The Organisation of Islamic Cooperation (OIC), representing nearly two billion Muslims, has issued statements, held conferences, and proposed resolutions—but it has failed to translate these into unified diplomatic or economic pressure. In both Bosnia and Gaza, Muslims suffered not only from external aggression but also from the absence of genuine, courageous solidarity from their own brethren.
The parallels are stark. In both Bosnia and Gaza, the aggressors were given space by the world’s hesitation, by its fear of offending powerful lobbies, or by its deep-seated Islamophobia. In Bosnia, it was Serb nationalism allowed to fester unchecked. In Gaza, it is Zionist expansionism hiding behind the excuse of security. In both cases, Muslim identity itself was marked as a threat—dehumanised, delegitimised, and demonised.
What adds insult to injury is the post-conflict whitewashing. Bosnia, after its devastation, was handed the Dayton Accords, which cemented ethnic divisions and rewarded aggression with territory. The international community sent aid, but not justice. Gaza, too, may someday receive reconstruction funds, but at the price of its political voice. The dead will not rise again. The orphans will not forget. And the world will move on, unchanged and unapologetic.

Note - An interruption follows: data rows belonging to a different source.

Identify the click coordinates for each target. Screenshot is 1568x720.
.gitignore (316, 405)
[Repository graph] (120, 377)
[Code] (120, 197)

What are we left with, then? A pattern of global silence when Muslims are massacred. A system of international law that selectively applies justice. A media narrative that calls resistance “terrorism” and calls bombardment “self-defense.” We are left with the bitter truth that the value of a Muslim life, in the eyes of the global order—and shamefully, even among some Muslim leaders—is less than that of an animal in the West.
When we look at the ruins of Gaza and the graves of Bosnia, we are not merely witnessing past and present tragedies—we are witnessing the failure of modern civilisation. It is not the bombs or bullets alone that destroy nations—it is the silence of those who could have stopped them.